**Set tasks**
A: What are the core components that the passage on interviewer training says to standardise as a practical starting point? List every one.
B: Set down, word for word, the part of the passage on interviewer training between "We get this" and "and interviewee alike.", inclusive.

**Document**

::::::::

We get this question a lot. Often from organisations who have promoted some of their high performing individuals into management roles without giving them the structured support they need to be any good at interviewing. The result is often inconsistent hiring decisions, uneven candidate experience, and interviews that rely heavily on instinct rather than evidence.
When used well, assessment data can change this dynamic, but only when managers are given practical tools (like our Interviewer Report) that translate reports into clear interview behaviour and questions, making it easy for both interviewer and interviewee alike.

Training new managers on interviewing
New managers rarely struggle because they lack intent. The challenge is uncertainty. What should they ask? How deep should they probe? How do they interpret assessment results without overcomplicating the process?
Training should therefore focus less on theory and more on decision support in real interview settings.
A practical starting point is to standardise three core components:
- A shared definition of what “good” looks like for the role
- A consistent set of behavioural competencies linked to success
- A structured interview flow that reduces improvisation
Assessment data becomes the anchor for all three. Instead of asking managers to interpret psychometrics independently, HR teams can translate outputs into guided prompts and structured question sets.
Short training sessions should focus on live examples. Take a candidate profile, review their Clevry assessment results, and walk managers through how those results translate into interview questions and follow-up probes. This builds familiarity quickly and reduces reliance on subjective judgement.
The aim is to give your managers enough structure to run a fair, focused interview without second-guessing themselves.
Using the Interviewer Report to guide questions
Assessment data becomes most powerful when it is embedded directly into the interview process rather than reviewed beforehand and left unused.
Our Interviewer Report was designed specifically for this purpose. It translates assessment results into practical, competency-relevant interview questions and guidance that managers can use during interviews.

::::::::

**Supplied entries**
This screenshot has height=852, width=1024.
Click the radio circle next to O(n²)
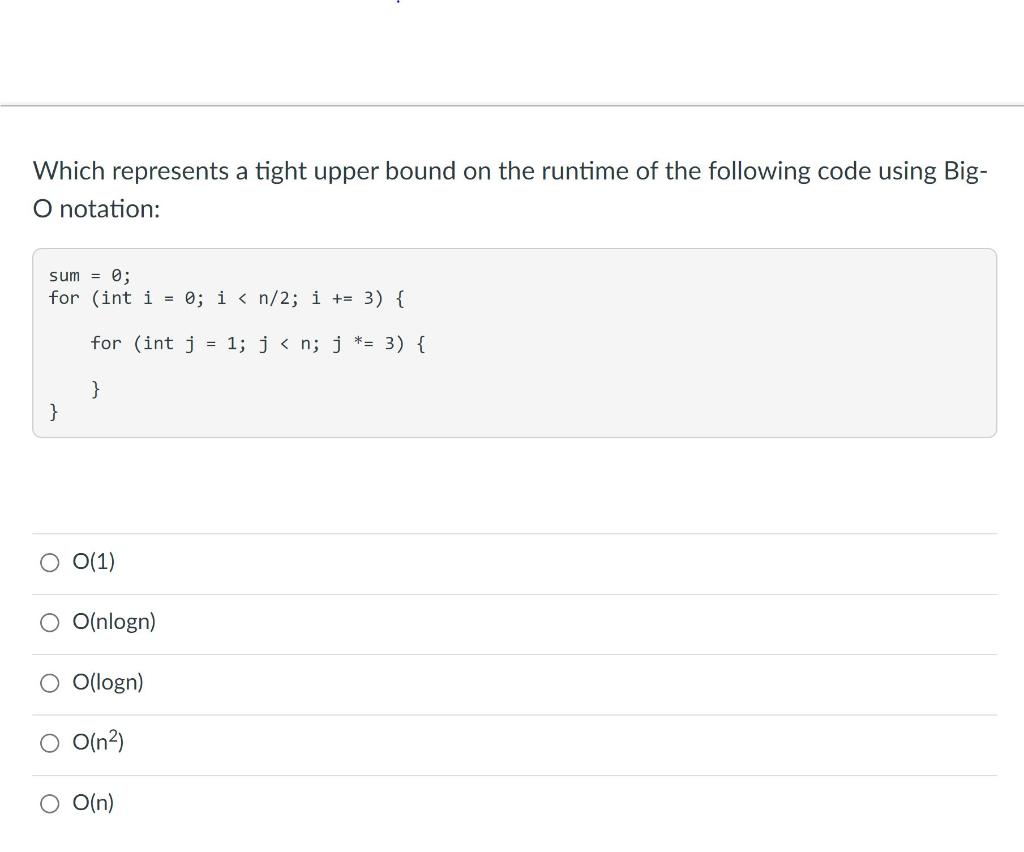click(49, 742)
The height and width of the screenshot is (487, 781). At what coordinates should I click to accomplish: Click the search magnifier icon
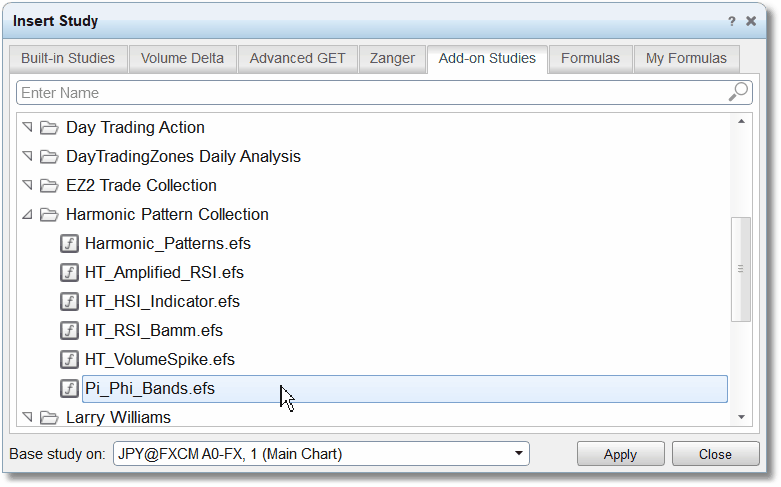[738, 92]
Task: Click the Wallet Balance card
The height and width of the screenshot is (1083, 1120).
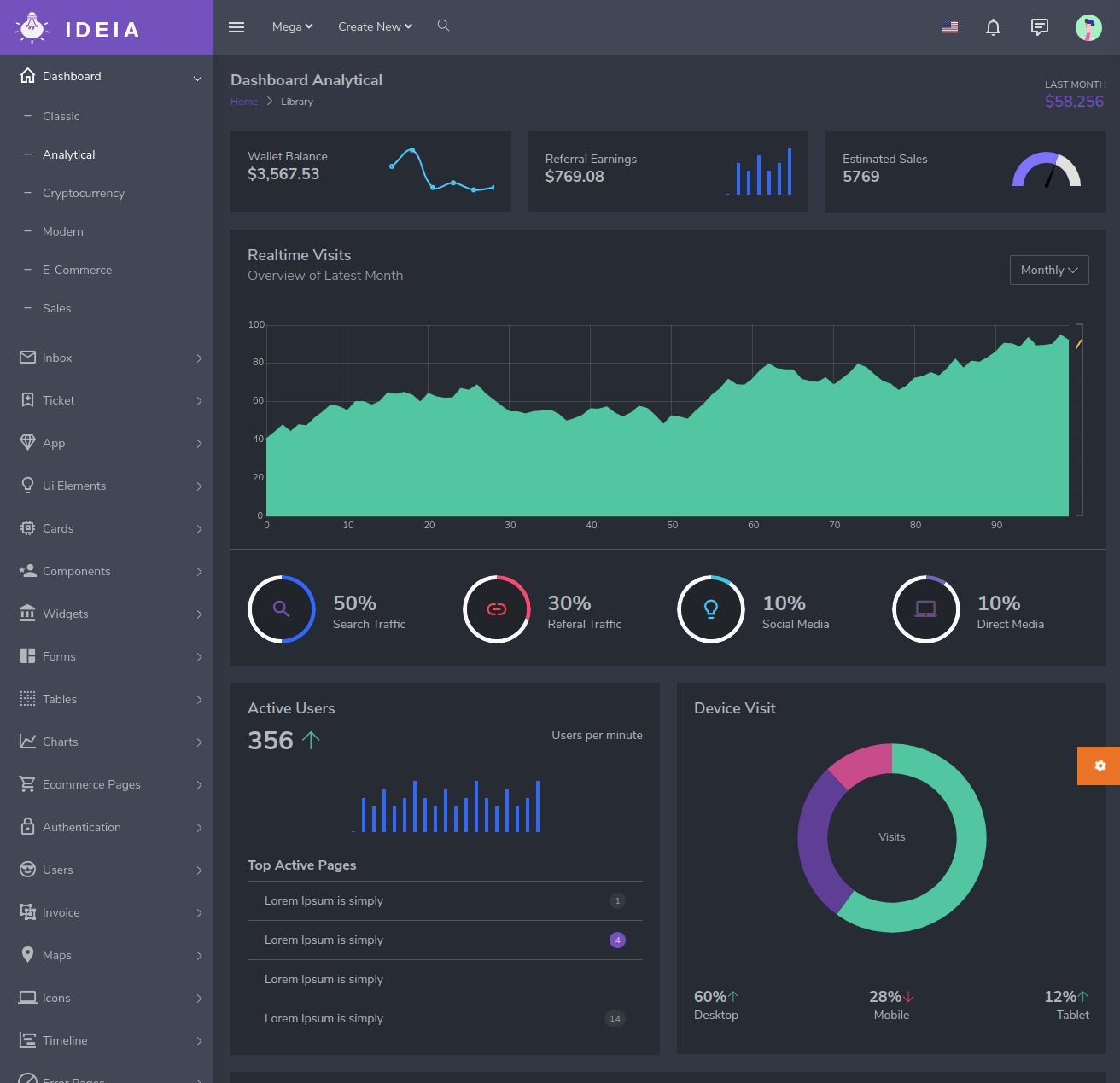Action: [370, 171]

::::::::

**Expected results**
A:
- A shared definition of what “good” looks like for the role
- A consistent set of behavioural competencies linked to success
- A structured interview flow that reduces improvisation

B:
We get this question a lot. Often from organisations who have promoted some of their high performing individuals into management roles without giving them the structured support they need to be any good at interviewing. The result is often inconsistent hiring decisions, uneven candidate experience, and interviews that rely heavily on instinct rather than evidence.
When used well, assessment data can change this dynamic, but only when managers are given practical tools (like our Interviewer Report) that translate reports into clear interview behaviour and questions, making it easy for both interviewer and interviewee alike.